3.00pm
New Zealand vegetable growers say a $2 billion horticultural export sector has been put at risk by agriculture bureaucrats who have rushed through a new import management strategy for a wide range of tomatoes.
Vegetable and Potato Growers' Federation (Vegfed) chairman Tony Ivicevich said today the new import strategy had left
the nation exposed to Queensland fruitfly.
"What is at stake here is the security of our border from Queensland fruit fly, because this is where the majority of tomatoes exported to New Zealand will come from," he said in a statement.
Any management system for such imports needed to be robust and correct from the outset, but the Ministry of Agriculture and Forestry (MAF) had approved the strategy before the vegetable industry had completed its technical comments on the new protocol.
Mr Ivicevich said Vegfed was taking legal advice over its lost opportunity to complete its technical comments on the protocol, and suggested it had been hurried through for the benefit of Prime Minister Helen Clark's trip to Australia today.
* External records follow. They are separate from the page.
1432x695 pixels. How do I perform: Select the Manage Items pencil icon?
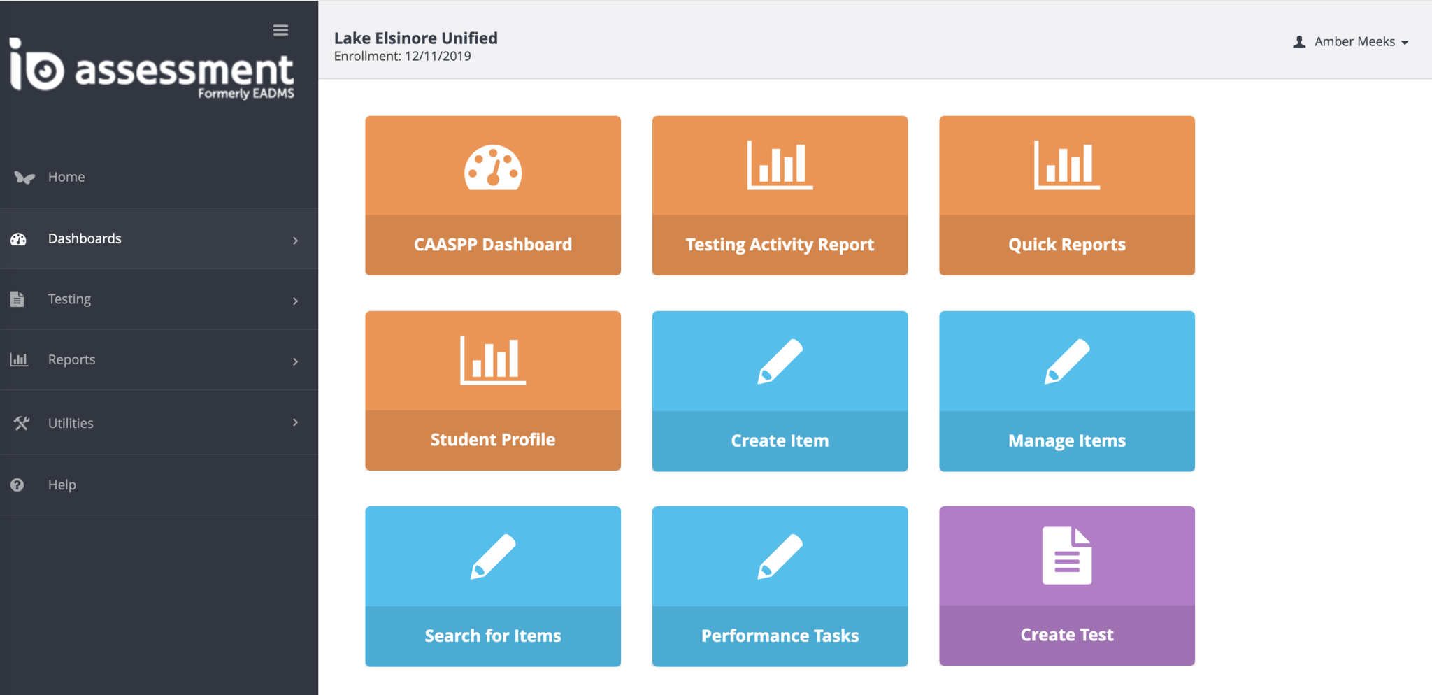(1066, 361)
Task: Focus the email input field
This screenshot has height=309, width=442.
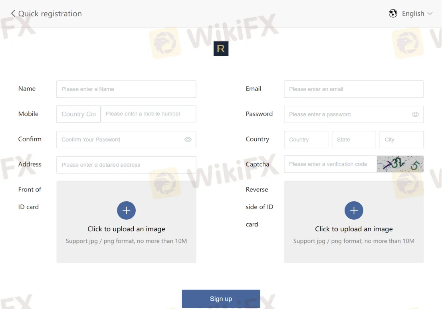Action: coord(354,89)
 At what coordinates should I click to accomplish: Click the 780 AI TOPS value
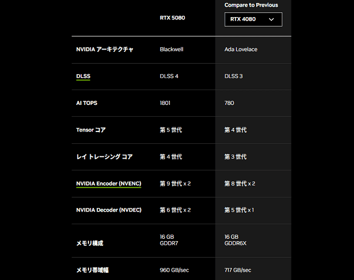(229, 103)
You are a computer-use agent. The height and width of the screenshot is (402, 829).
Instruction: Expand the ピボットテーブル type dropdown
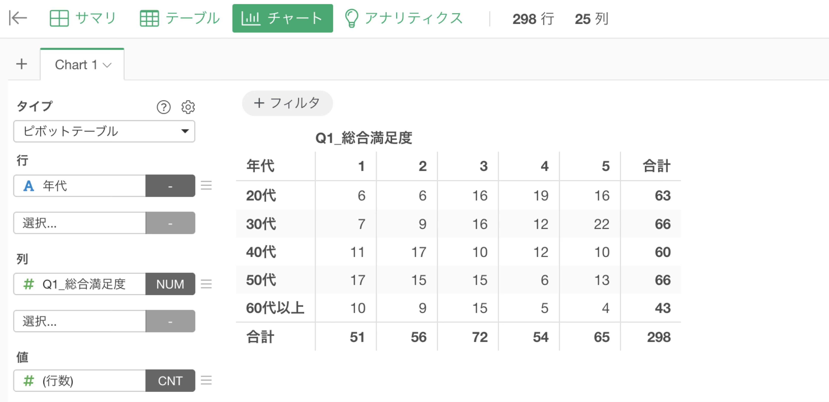(x=104, y=131)
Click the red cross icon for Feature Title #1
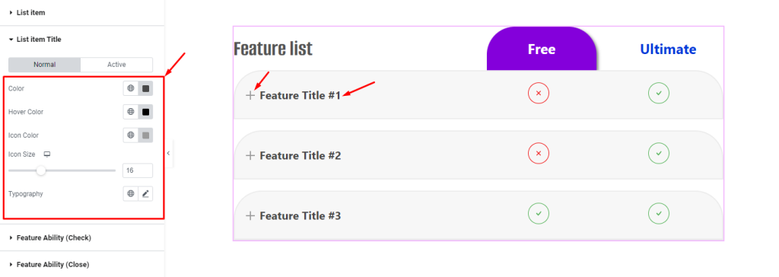This screenshot has width=779, height=277. pos(538,93)
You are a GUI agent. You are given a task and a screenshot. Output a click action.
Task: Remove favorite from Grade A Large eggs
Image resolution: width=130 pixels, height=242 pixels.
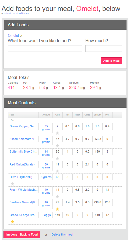(x=13, y=222)
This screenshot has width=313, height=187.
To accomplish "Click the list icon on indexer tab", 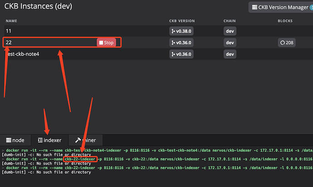I will (40, 140).
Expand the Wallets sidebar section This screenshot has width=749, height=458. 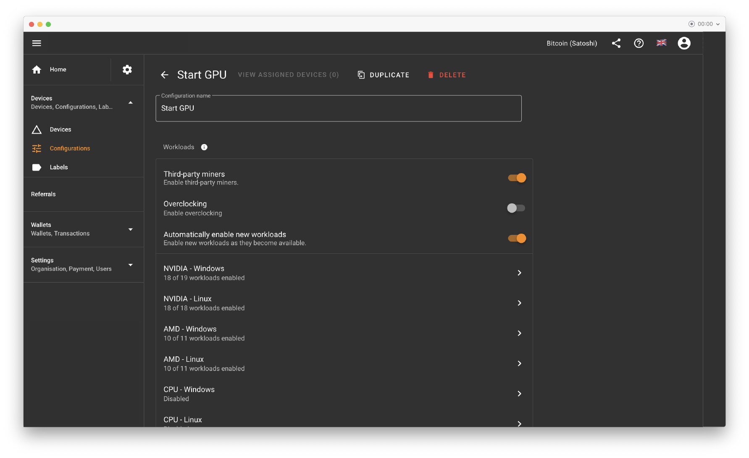pos(131,229)
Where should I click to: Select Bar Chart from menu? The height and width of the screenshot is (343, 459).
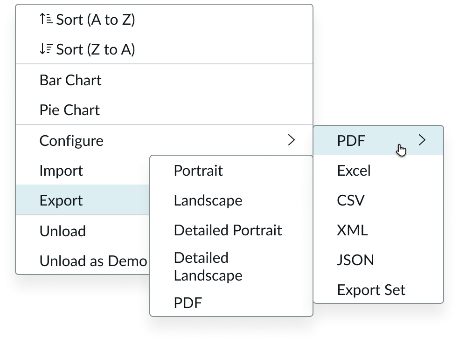click(164, 80)
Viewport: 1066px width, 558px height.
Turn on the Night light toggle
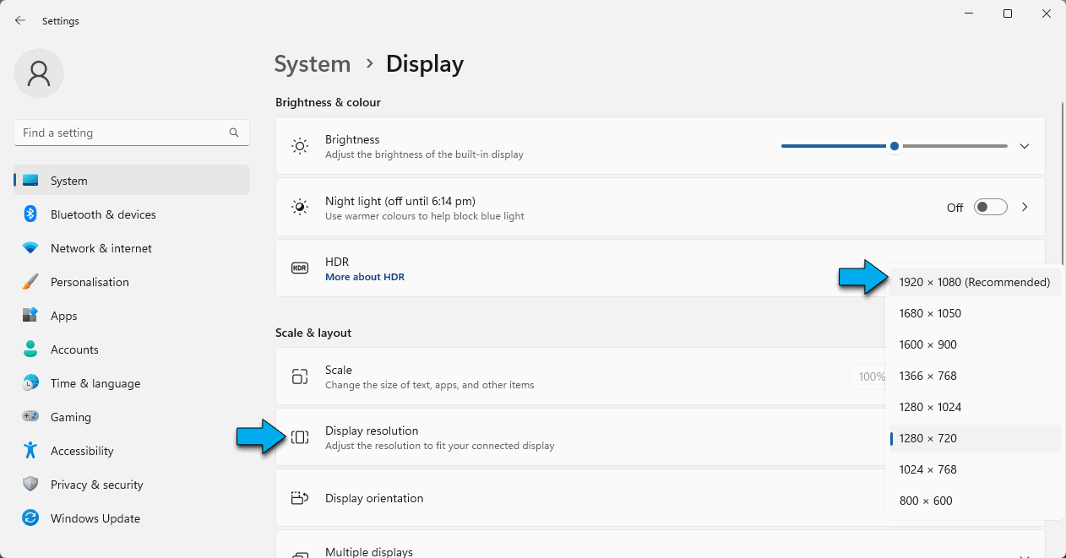point(990,207)
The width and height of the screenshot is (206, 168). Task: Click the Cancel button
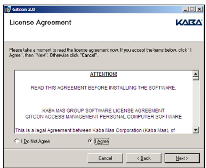click(x=105, y=158)
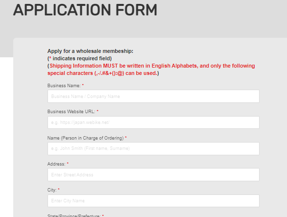287x217 pixels.
Task: Click the red asterisk beside Business Name
Action: click(x=83, y=85)
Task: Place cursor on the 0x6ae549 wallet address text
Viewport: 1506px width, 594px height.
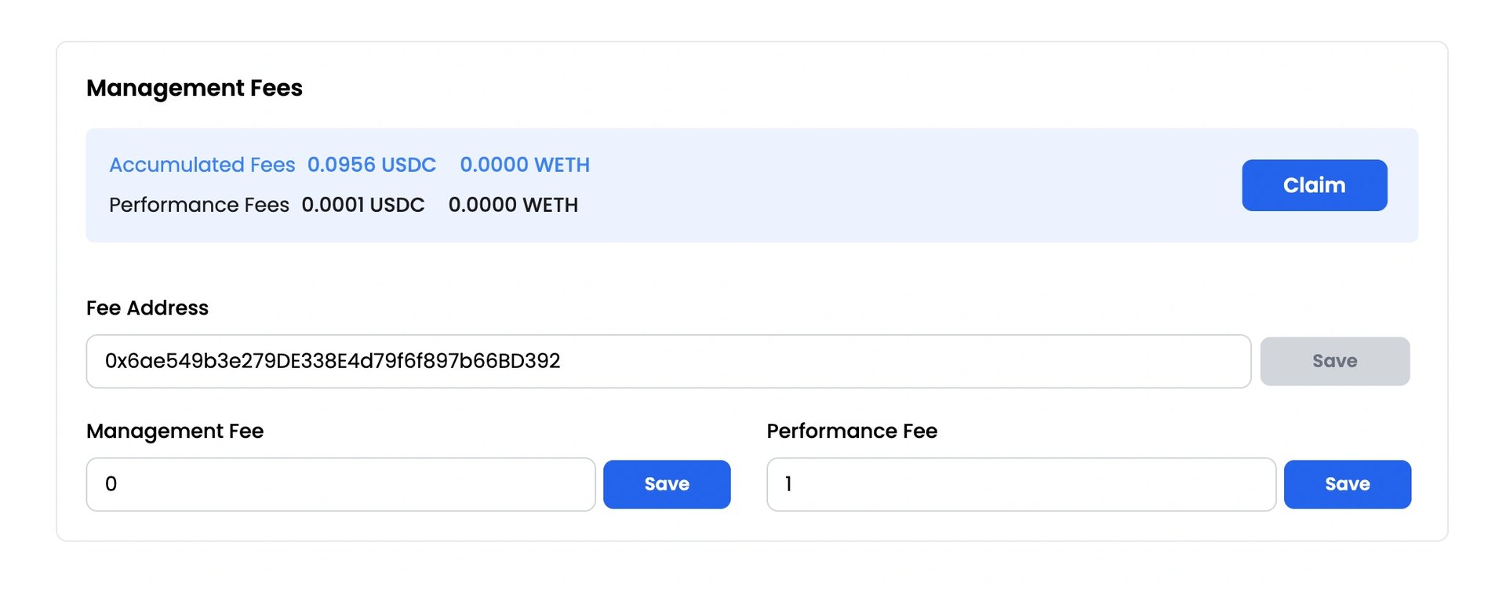Action: click(x=333, y=361)
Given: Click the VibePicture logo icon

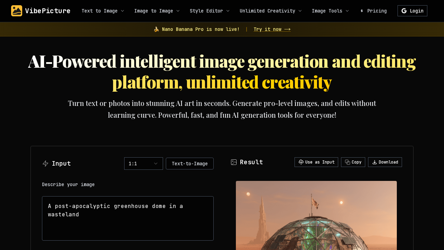Looking at the screenshot, I should click(x=16, y=11).
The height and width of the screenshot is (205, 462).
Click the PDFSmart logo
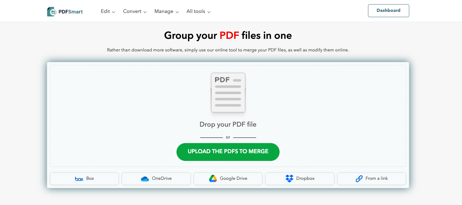65,11
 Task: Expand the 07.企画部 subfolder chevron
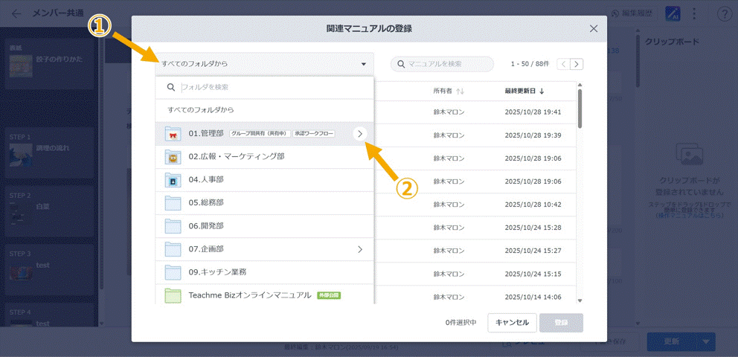pyautogui.click(x=360, y=249)

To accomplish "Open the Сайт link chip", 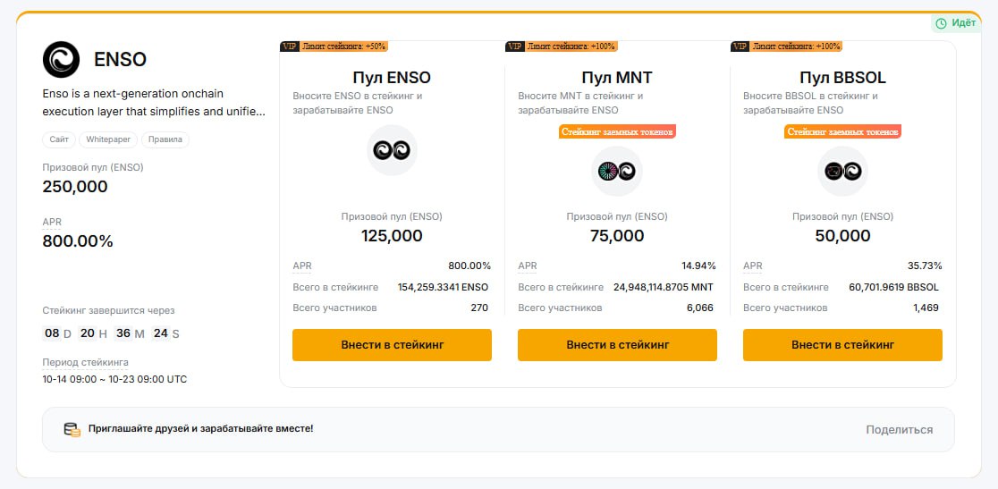I will [x=60, y=139].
"It is interesting that the sign-off occurred the day before the prime minister heads to Australia on her trade and business repair mission," Mr Ivicevich said.
Miss Clark went to Australia today with a 22-member business delegation that will visit Sydney, Melbourne and Brisbane. She returns to Auckland on Friday night. While building new commercial links is the major goal, part of the trip will be aimed at healing trans-Tasman rifts in the wake of the Ansett collapse, the rugby world cup hosting row and other contentious issues.
But a spokeswoman for Agriculture Minister Jim Sutton said today that his office was not able to influence biosecurity issues, which had to be decided on scientific grounds.
"The new import management strategy for tomatoes has been worked on for a long time, and it has not been done to fit in with the prime minister's visit across the Tasman," she said.
The row became public today when MAF's director of plants biosecurity, Richard Ivess, said that after a decade's negotiation, New Zealand had approved access to all varieties of Australian tomatoes.
He said the amendment to the current import health standard (IHS) for the importation of Australian tomatoes into New Zealand was signed off on Monday, after considerable effort on behalf of the Australian Department of Agriculture, Fisheries and Forestry (AFFA) to ensure that effective treatment systems were in place to protect New Zealand from Queensland fruitfly.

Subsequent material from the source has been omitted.